(Prompt)
No picture should appear in the copy. Transcribe exactly, and only, the lines from the one with "Task: Open the green hamburger menu" through the last line of the data below.
════
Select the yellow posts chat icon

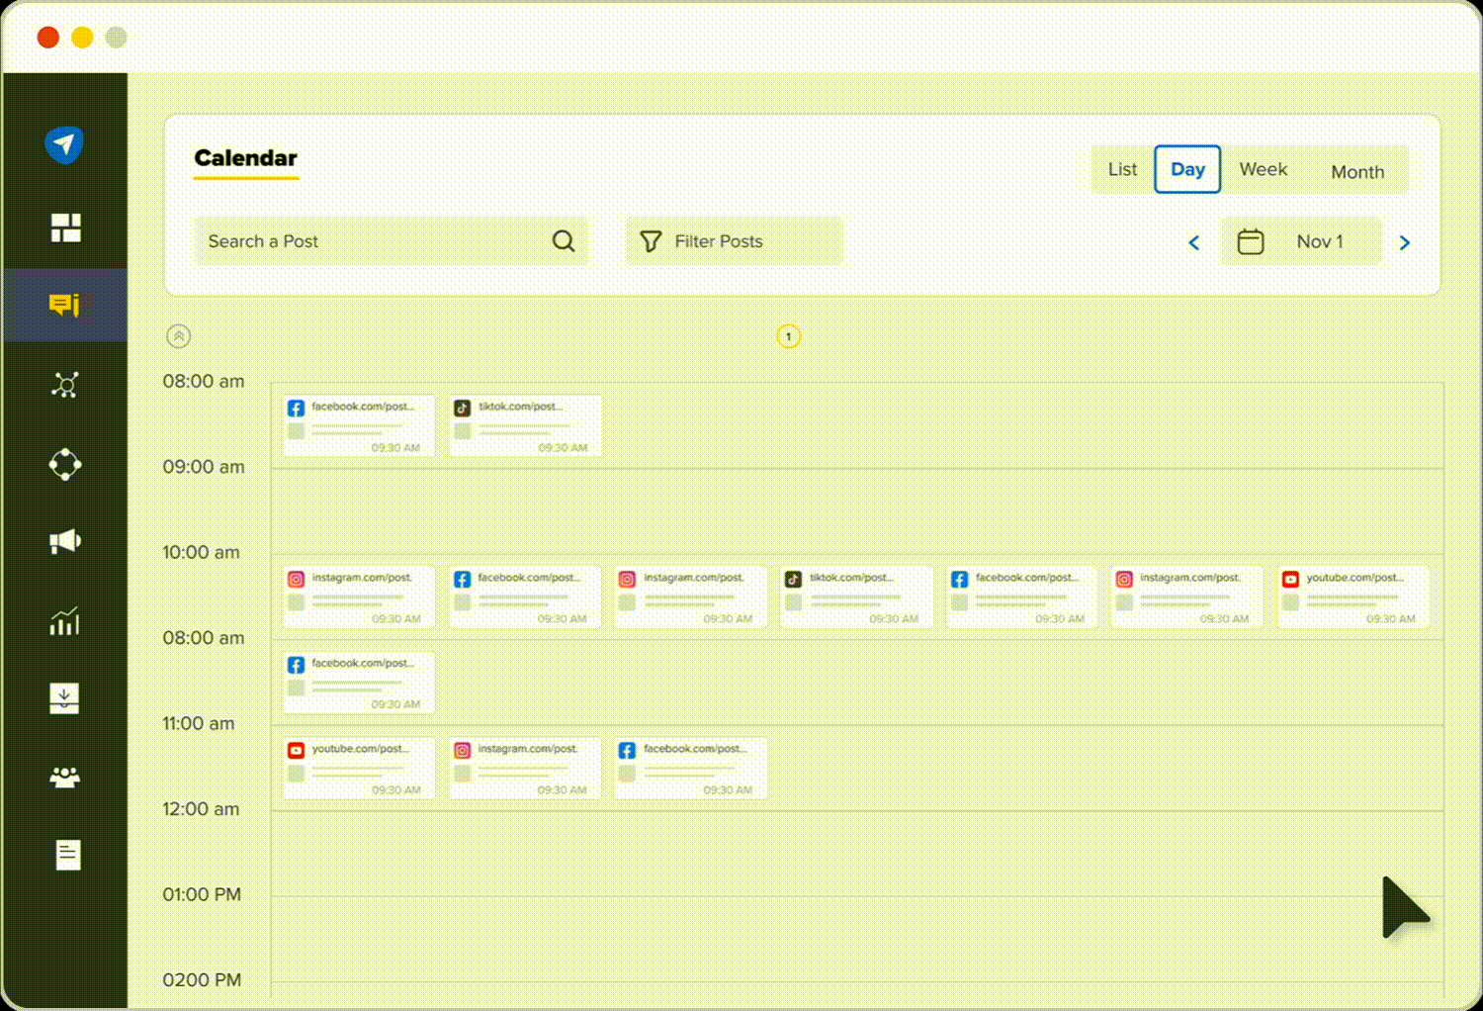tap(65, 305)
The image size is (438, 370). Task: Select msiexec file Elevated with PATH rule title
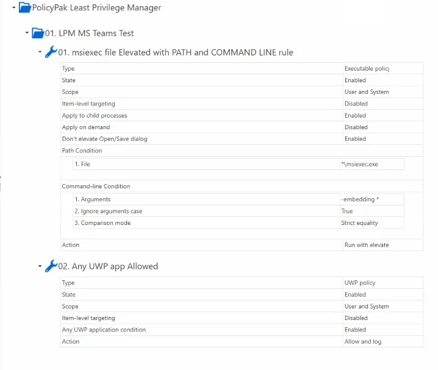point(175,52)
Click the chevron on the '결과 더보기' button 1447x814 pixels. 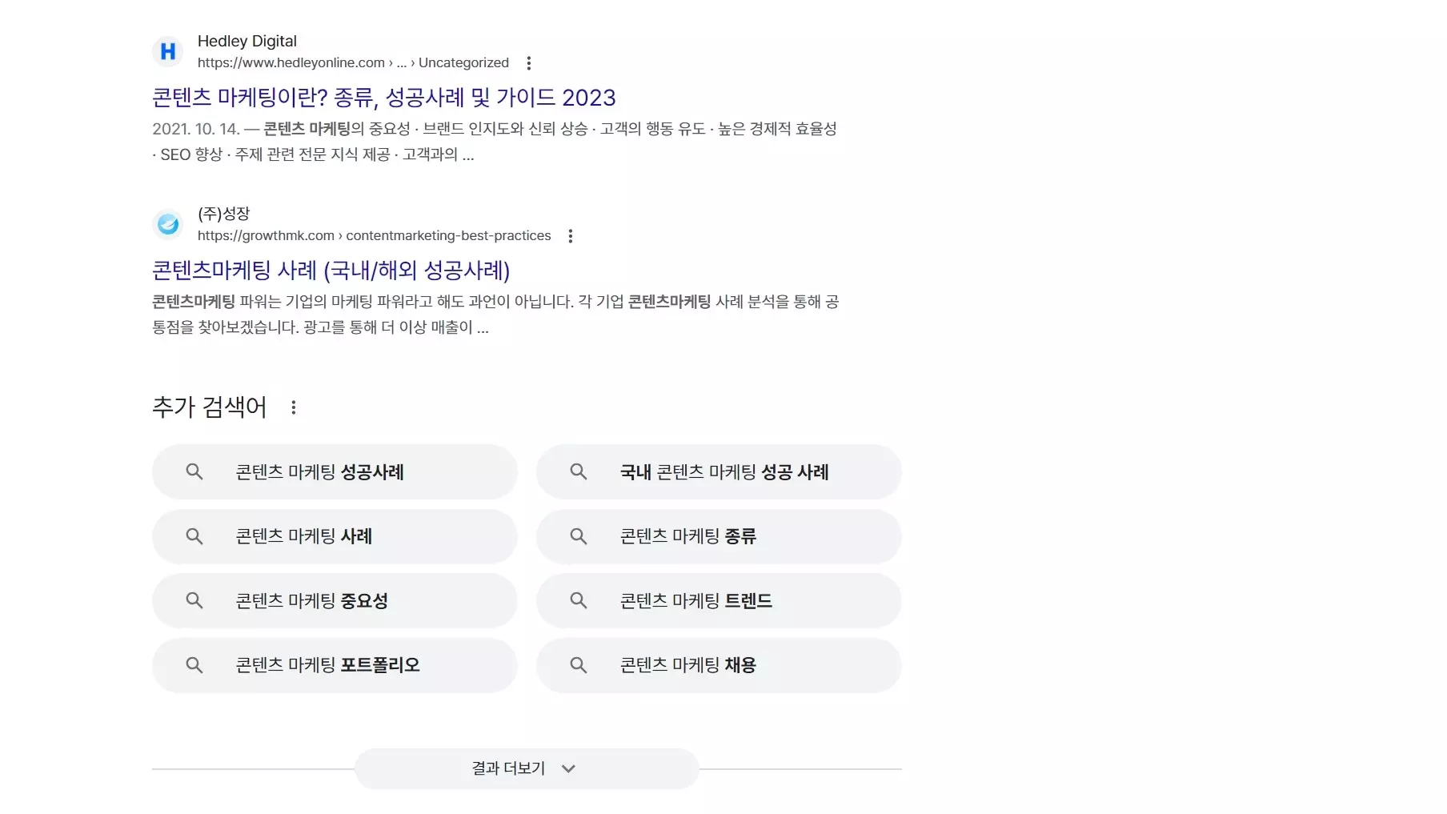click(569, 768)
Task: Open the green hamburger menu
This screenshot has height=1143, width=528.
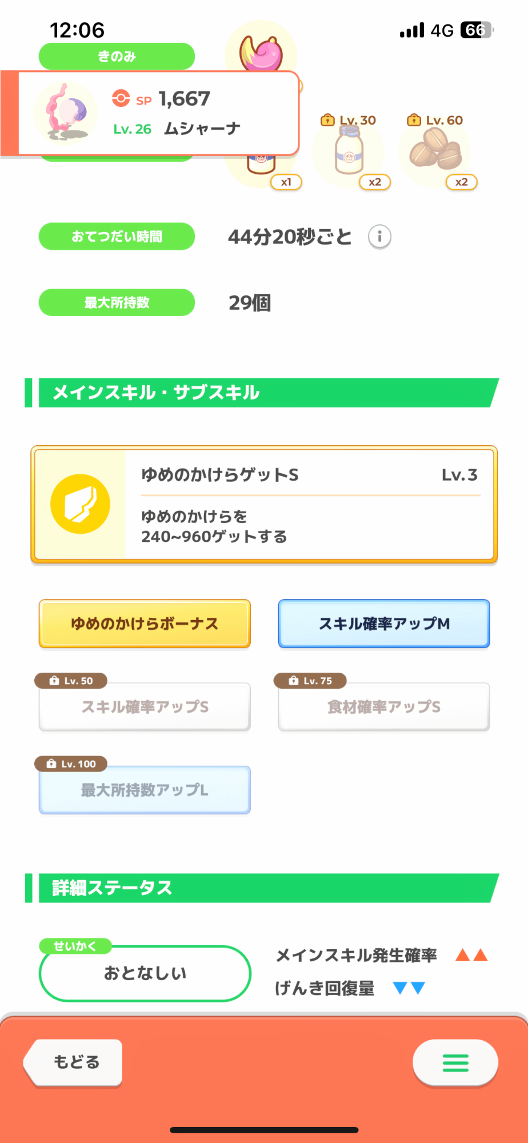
════
(Written solution)
Task: Open the green hamburger menu
This screenshot has height=1143, width=528.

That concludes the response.